Creation of the Human Rights Watch Prisons Project

THE HUMAN RIGHTS WATCH GLOBAL REPORT ON PRISONS

Changing political circumstances brought on by the end of the Cold War created opportunities for Human Rights Watch to shift and expand its thematic and geographic scope. In the collection, several narrators discuss the emergence of the organization’s transnational focus on prison conditions.

  • Neier: Well, until then, the human rights movement had been concerned with prisoners who had some political activity that resulted in their imprisonment. And I wanted to deal with prison issues more broadly, again as I had done at the ACLU. And so the Prison Project was distinctive in the international human rights field in dealing with common prisoners who are, of course,

    the vast majority of the prisoners everywhere in the world rather than just political prisoners. And at the ACLU, we had been able to proceed through litigation.
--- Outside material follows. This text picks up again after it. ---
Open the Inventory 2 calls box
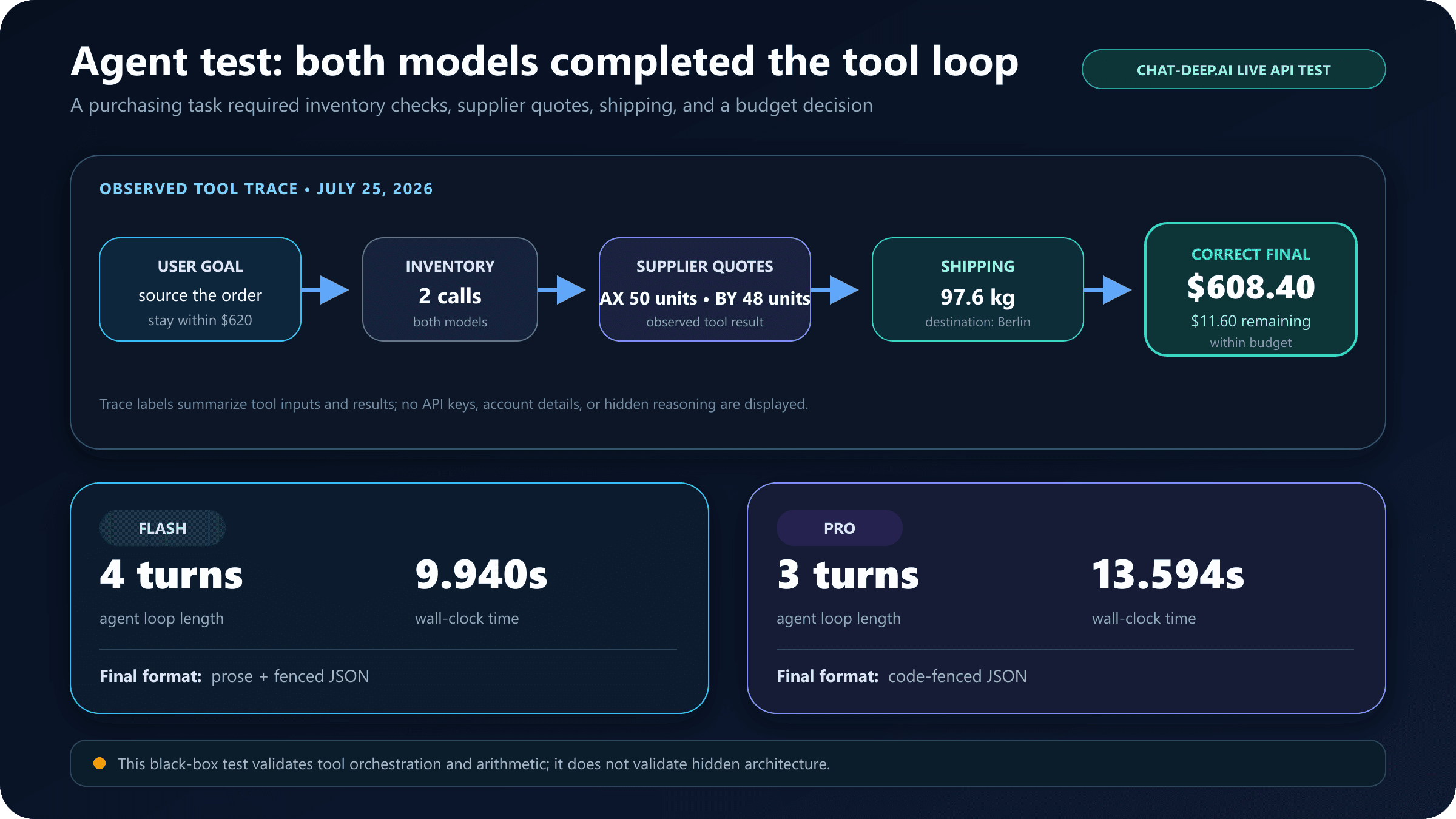 (450, 289)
Essentially, that was not possible in the international field. There was no international law or international legal body that could have had an effect or a significant effect on prison condition. So it had to be documentation and reporting. And as naming and shaming has—had been the major approach in the international human rights field, that also had to be the approach in dealing with prisons.

    From Oral History Interview with Aryeh Neier.
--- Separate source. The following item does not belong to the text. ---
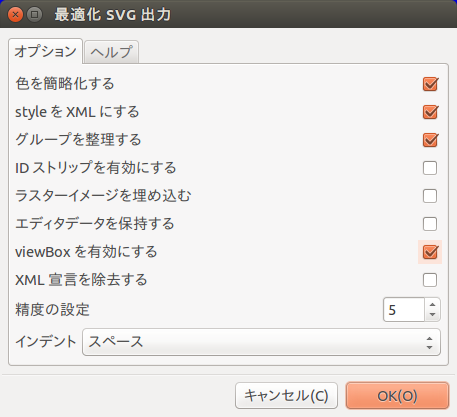Close the 最適化 SVG 出力 dialog
This screenshot has width=457, height=417.
click(15, 15)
  • Weschers: But soon in 1989, there was this big wave—the whole year was big in different places—Poland, wasn’t yet completely free, but there was an agreement signed with the Communists, and there were elections being prepared. And I knew that prison conditions were horrible. And I think the elections were in June, and suddenly everything changed, and the new head of the prison system was someone I had met when he was an underground person. I told Aryeh that this is the time we can do a report on prison conditions in Poland. And I went on that trip with Herman Schwartz. And we had a piece of paper that allowed us to go to every prison we to without previous notice.

    So, kind of as an accident, we suddenly had begun to have a body of work on prison conditions. And it was extremely unique and interesting because it was at the time when human rights organizations didn’t care about prison conditions. They cared about political prisoners. So, literally people in Human Rights Watch would ask me, other colleagues, “Why are you going?” That was another trip I was taking to Brazil, and that was a second prison study. And they would say, “But there are no political prisoners in Brazil.” I said, “Yeah, but people are still treated horribly, and the fact that they may have committed a crime—and very often not even that because it would be pre-trial—doesn’t mean that you can essentially torture them.” And that’s how the prison project kind of came to being.

    From Oral History Interview with Joanna and Lawrence Weschler.